Start

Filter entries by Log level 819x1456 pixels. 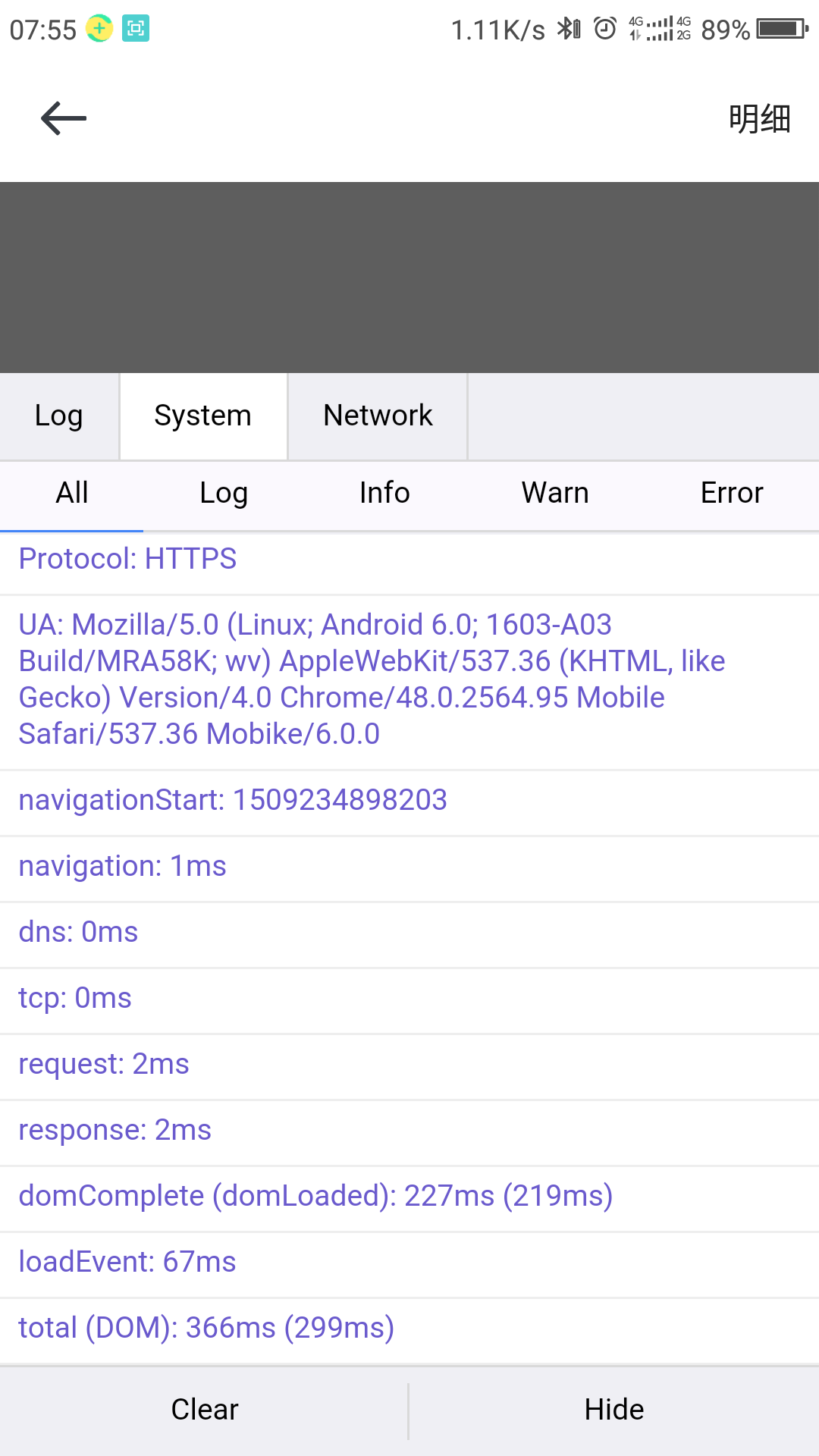[224, 494]

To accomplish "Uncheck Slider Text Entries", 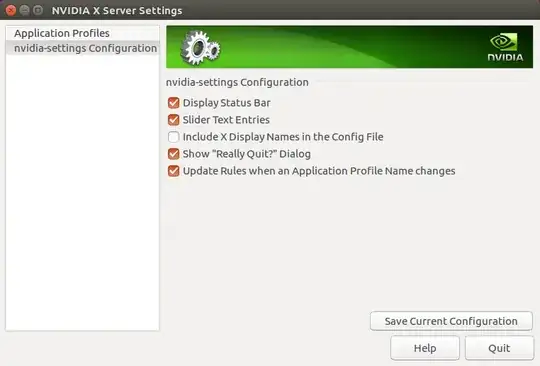I will [x=174, y=120].
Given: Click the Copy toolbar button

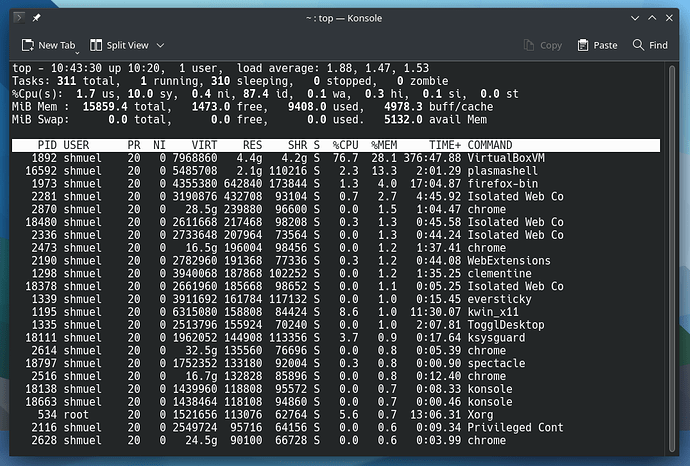Looking at the screenshot, I should pyautogui.click(x=543, y=45).
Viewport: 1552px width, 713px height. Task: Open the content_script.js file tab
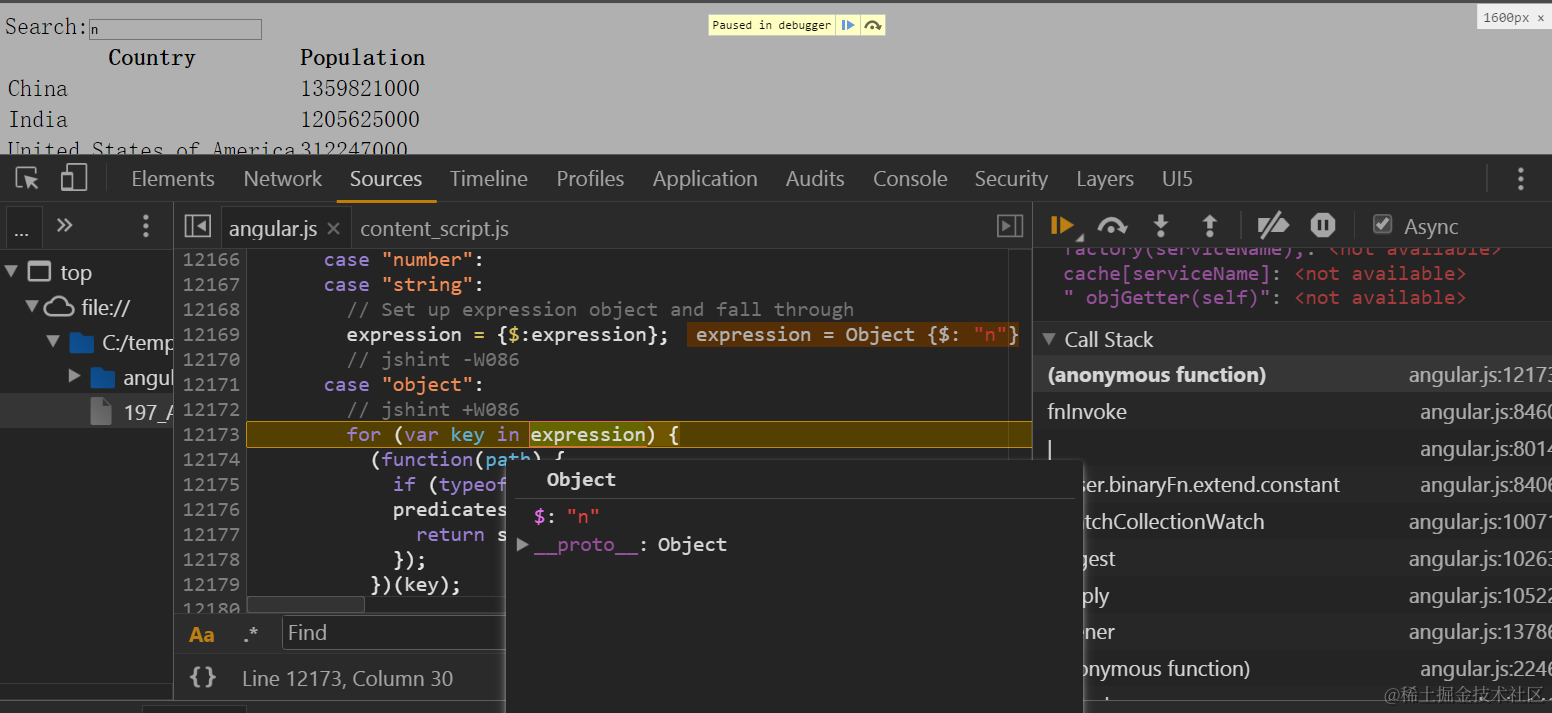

End

TO DO.
Quote the data verbatim, starting with the line that contains "Given: Click the Copy toolbar button" and continuing through the end, with both of those included. Leave the pictures out of your answer.

RESULT OF THIS TASK.
Given: Click the Copy toolbar button

Looking at the screenshot, I should pyautogui.click(x=543, y=45).
Viewport: 1552px width, 713px height. Task: Open the content_script.js file tab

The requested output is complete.